• [What is needed]
Write out each line below precisely, passing over the pictures.

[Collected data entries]
____________________

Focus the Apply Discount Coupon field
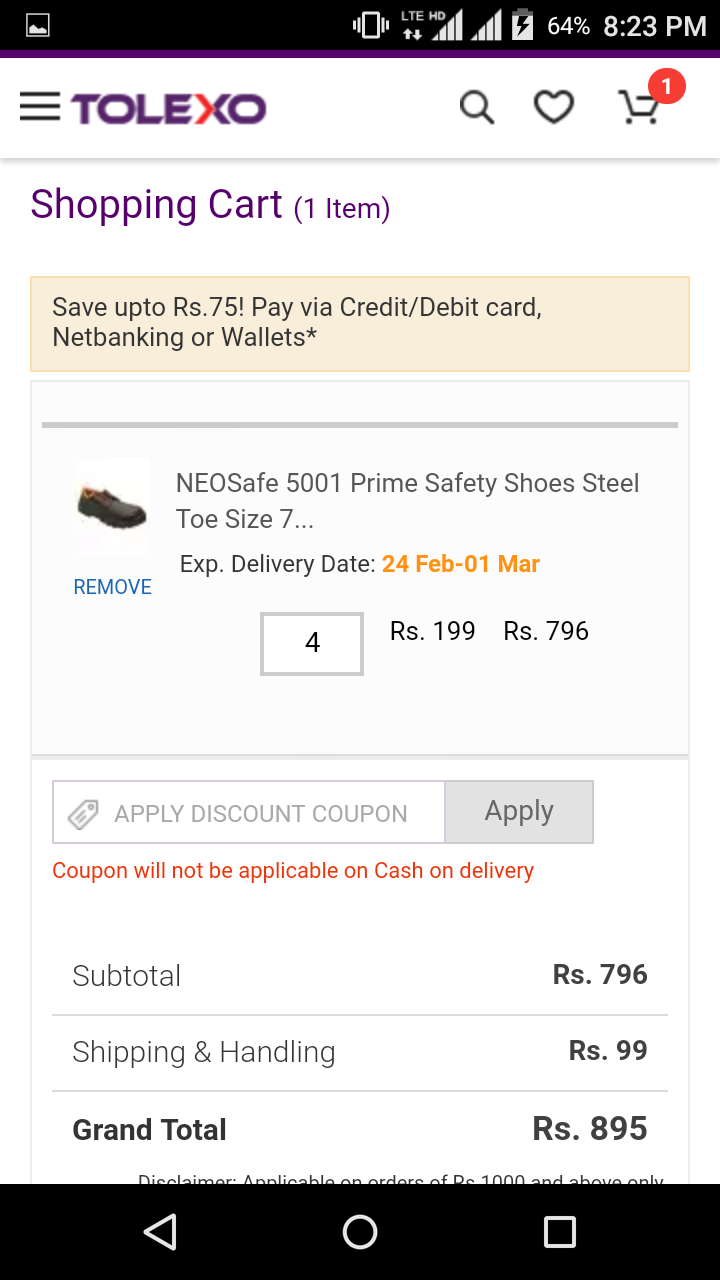The image size is (720, 1280). (x=260, y=813)
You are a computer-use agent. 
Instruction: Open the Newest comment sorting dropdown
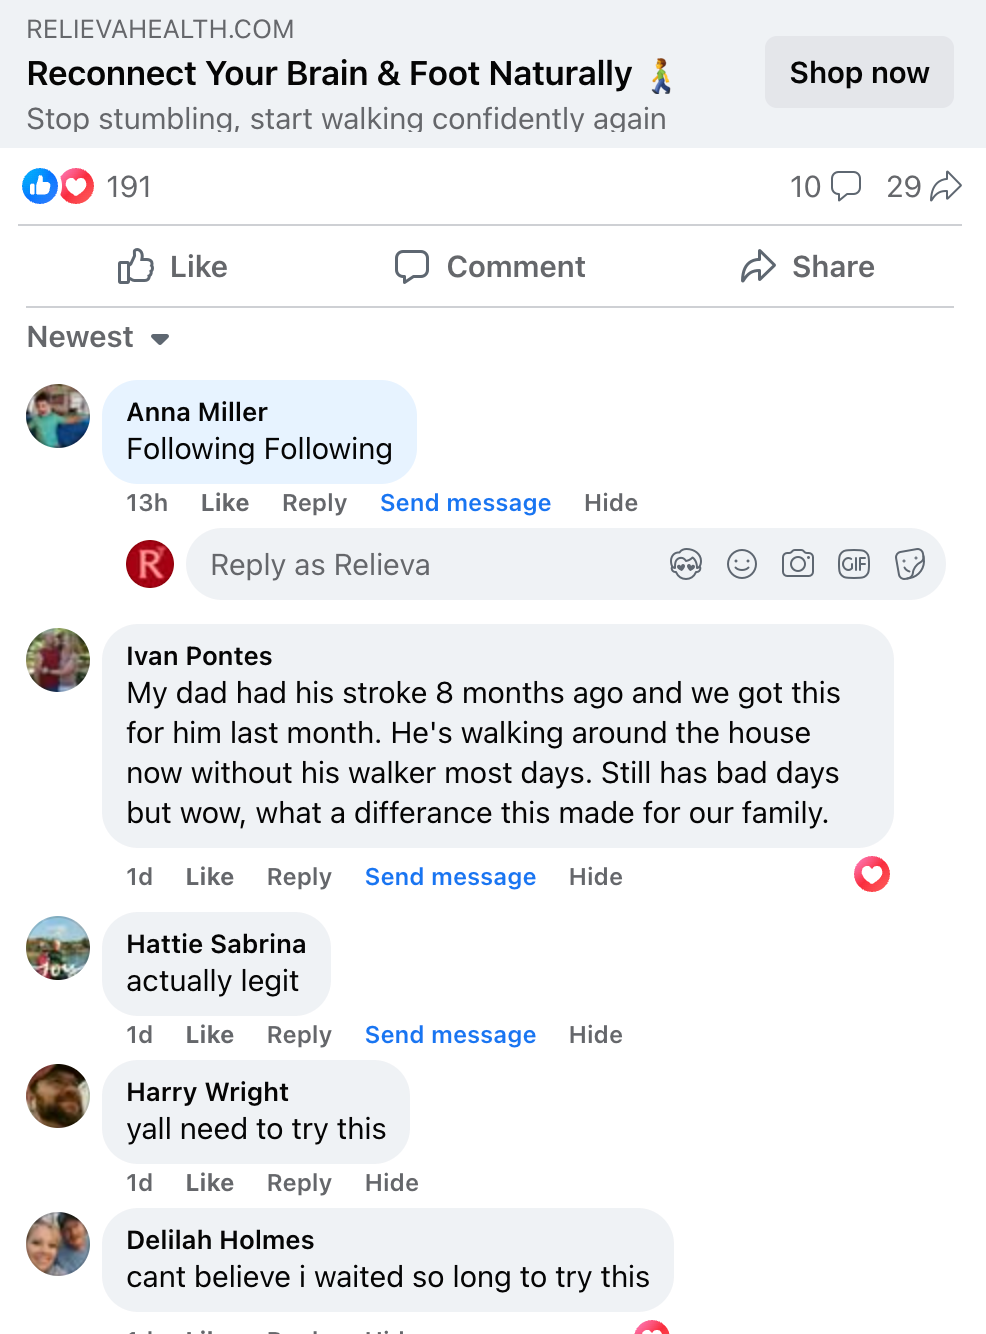click(98, 338)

____________________

• [Solution to this problem]
Focus the Apply Discount Coupon field
The image size is (720, 1280). (x=260, y=813)
You are a computer-use agent. 
Instruction: Open the Newest comment sorting dropdown
click(98, 338)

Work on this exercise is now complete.